INFORMATION PROVIDED
···
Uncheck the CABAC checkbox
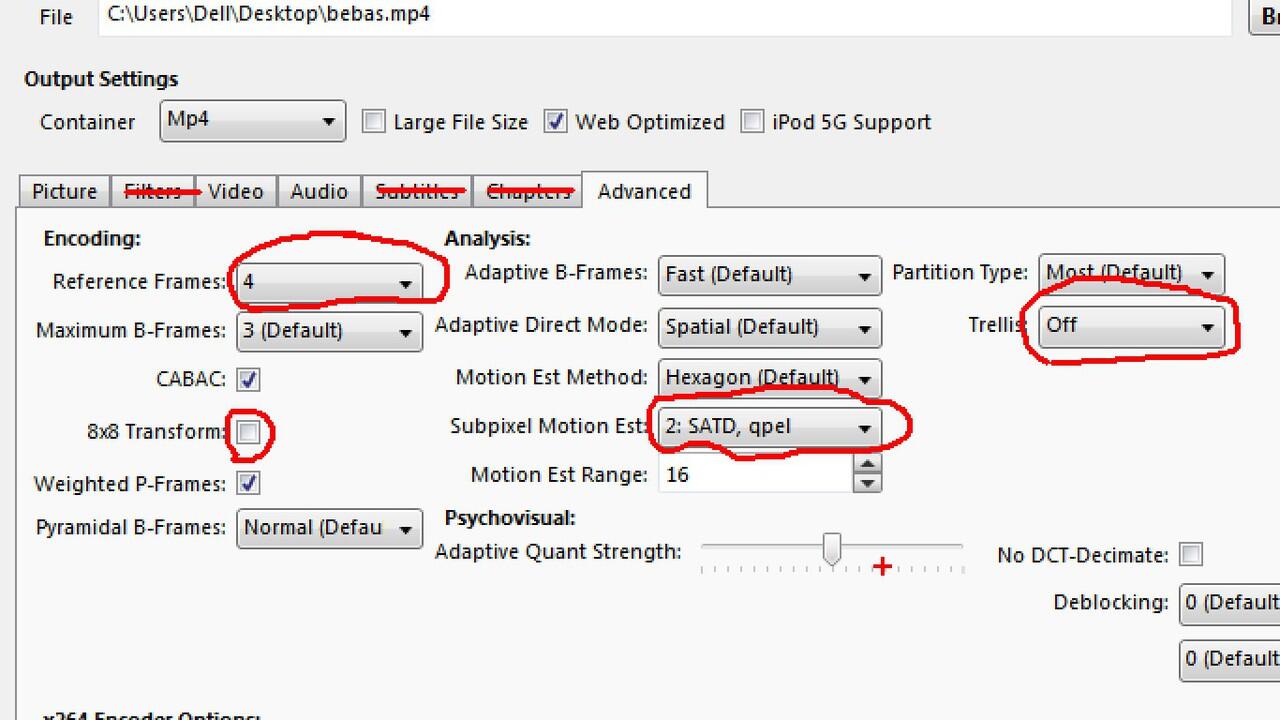 click(248, 380)
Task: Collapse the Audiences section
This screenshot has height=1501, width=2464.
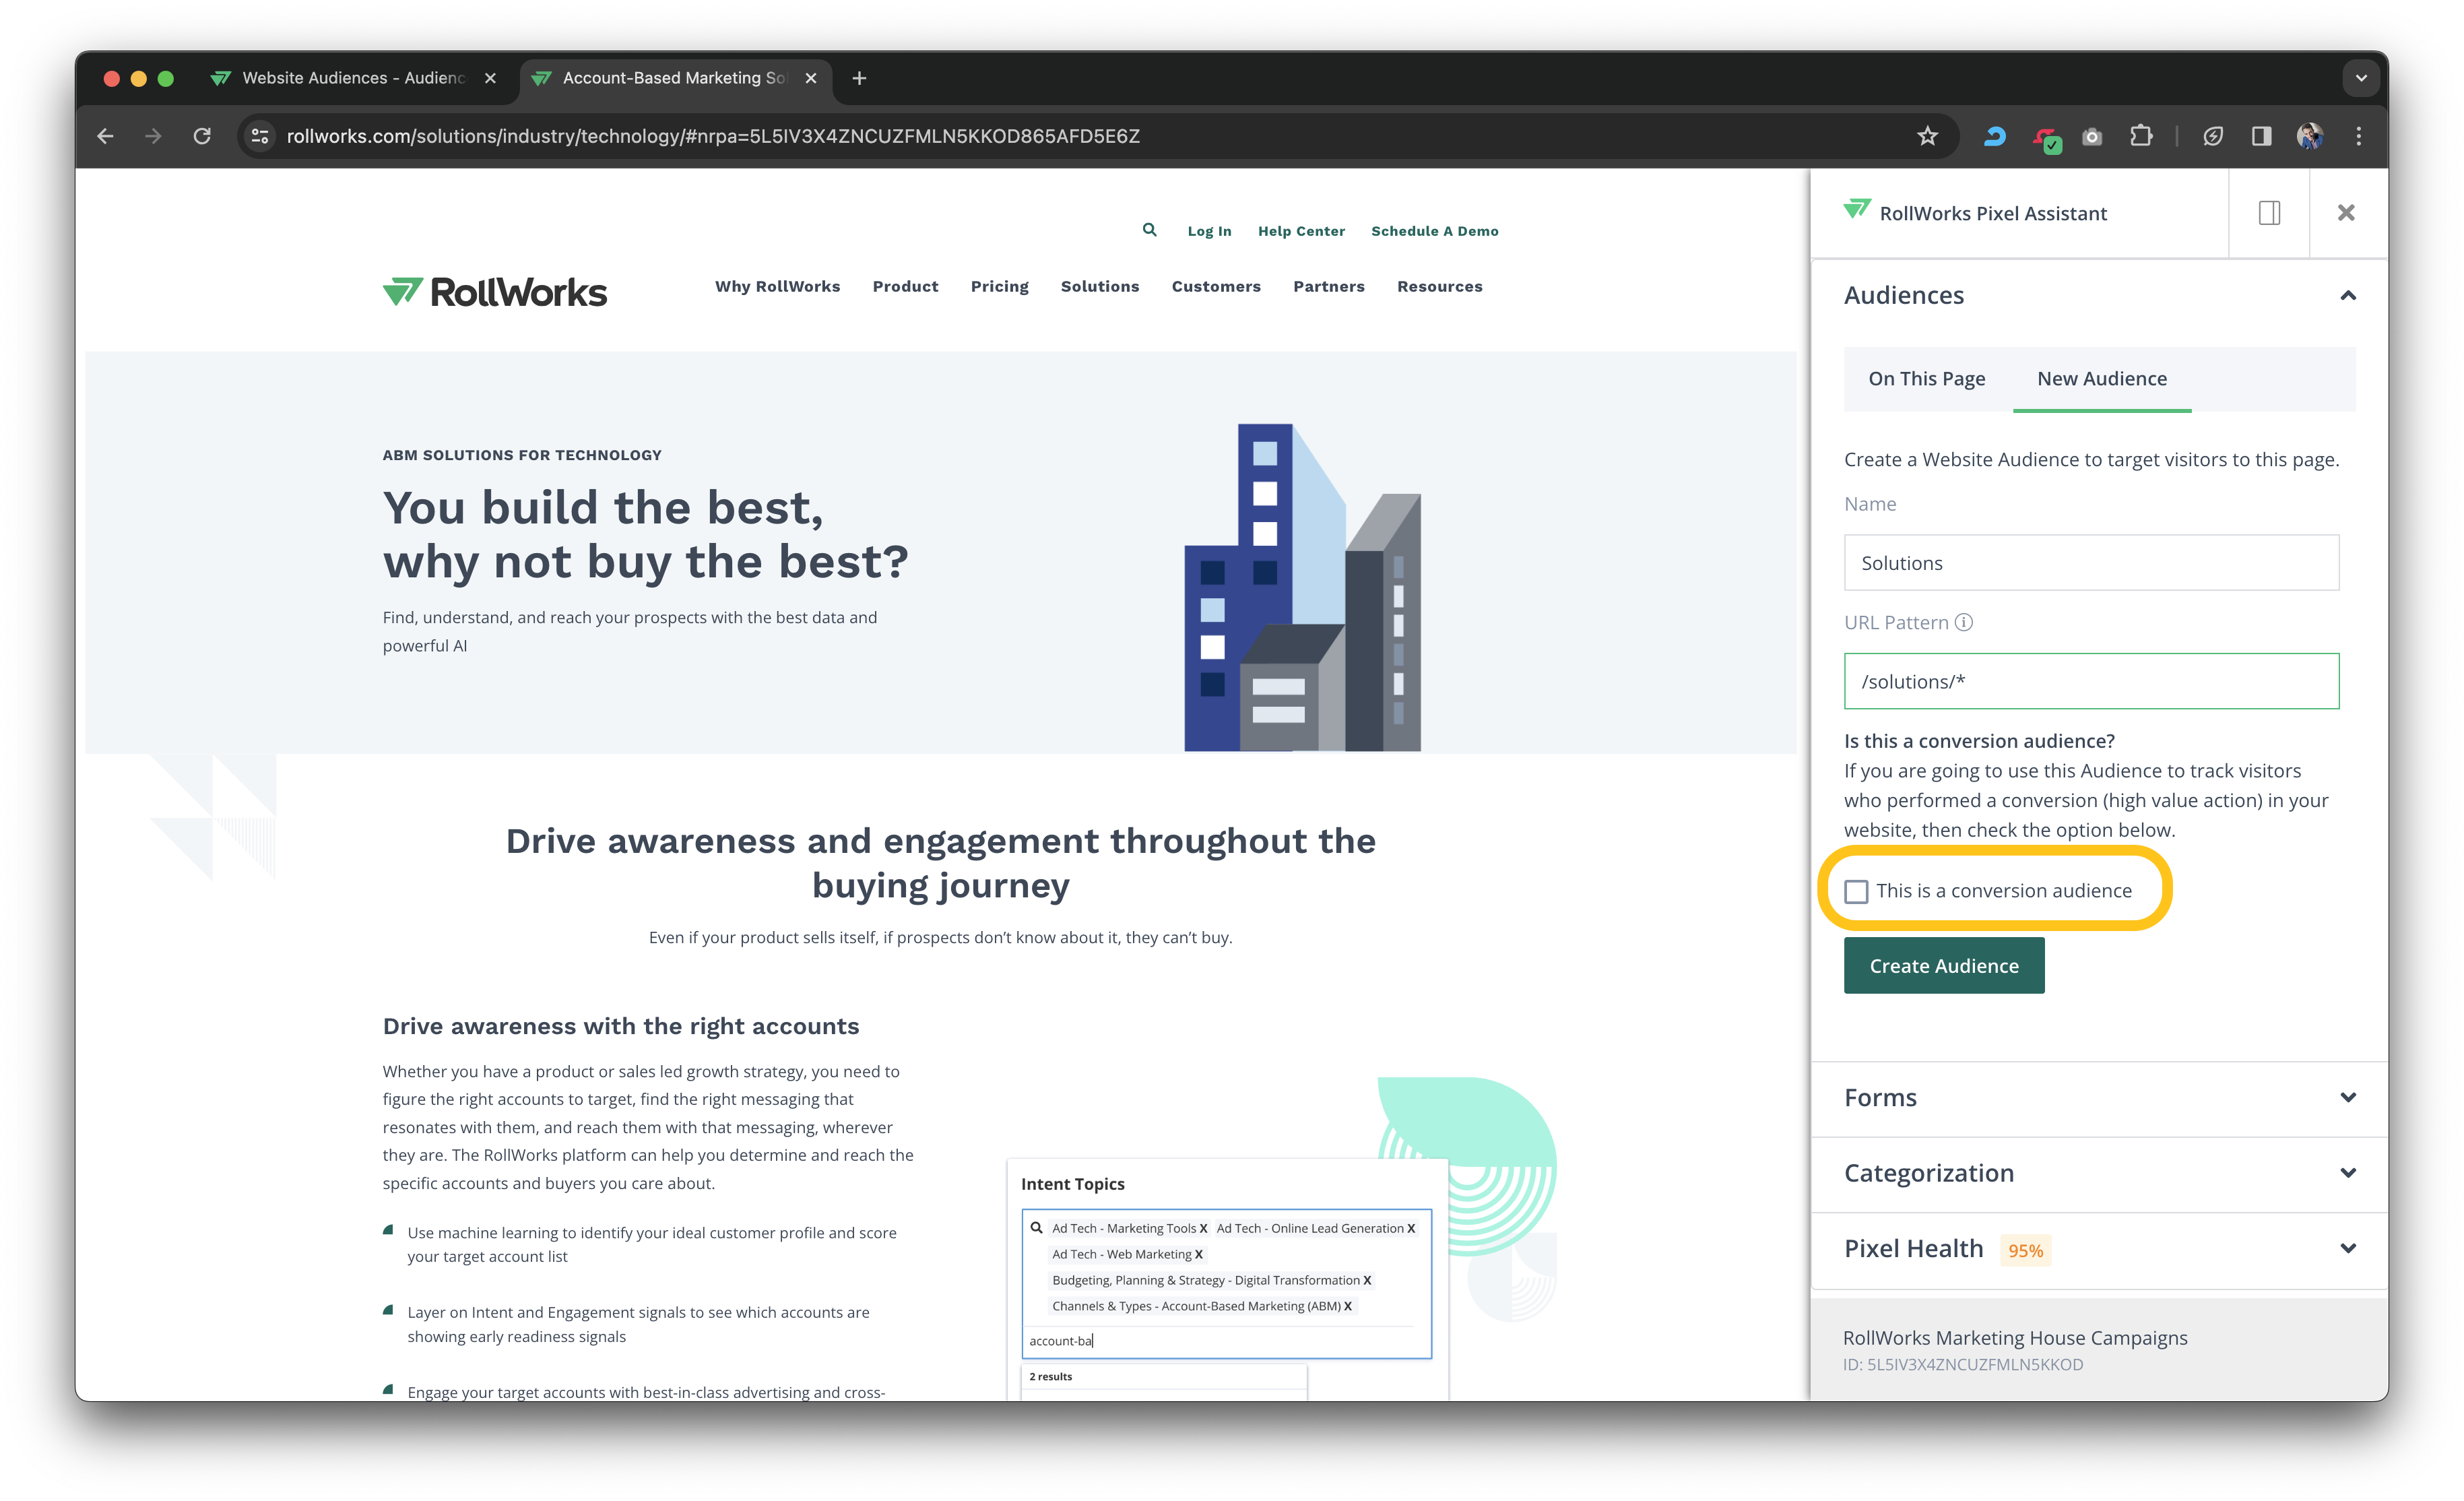Action: pyautogui.click(x=2348, y=295)
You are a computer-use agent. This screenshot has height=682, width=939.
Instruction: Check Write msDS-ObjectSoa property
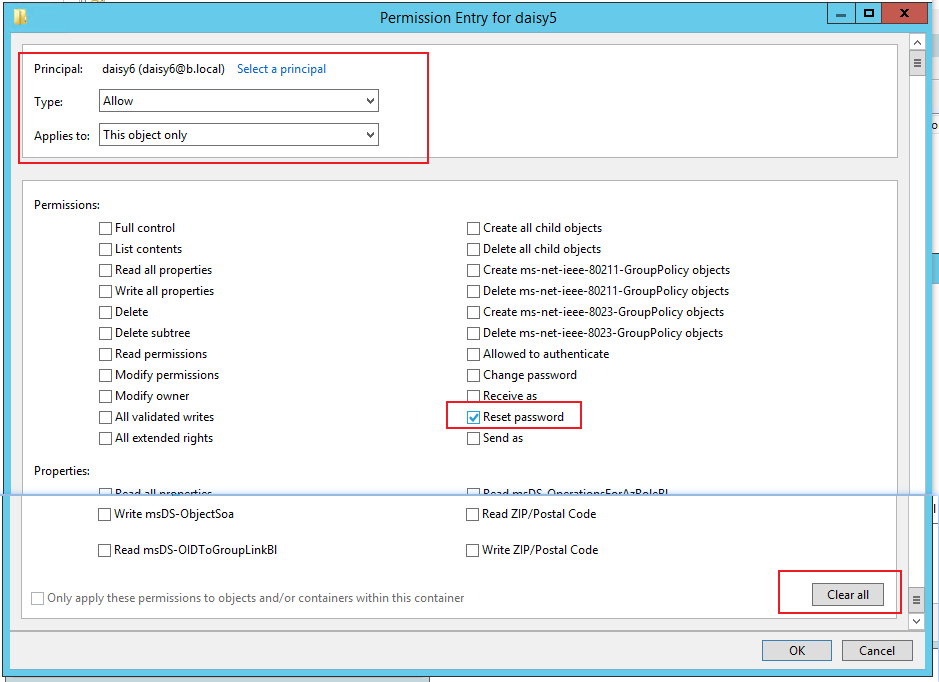pyautogui.click(x=104, y=514)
···
INSTRUCTIONS TO FOLLOW
Can you put the lines above into a numbered list, skipping any blank lines and leaving out the pictures?

TASK OUTPUT
1. Uncheck the CABAC checkbox
2.  click(248, 380)
3. Task: Collapse the Audiences section
4. This screenshot has height=1501, width=2464.
5. Action: pyautogui.click(x=2348, y=295)
6. You are a computer-use agent. This screenshot has height=682, width=939.
7. Instruction: Check Write msDS-ObjectSoa property
8. pyautogui.click(x=104, y=514)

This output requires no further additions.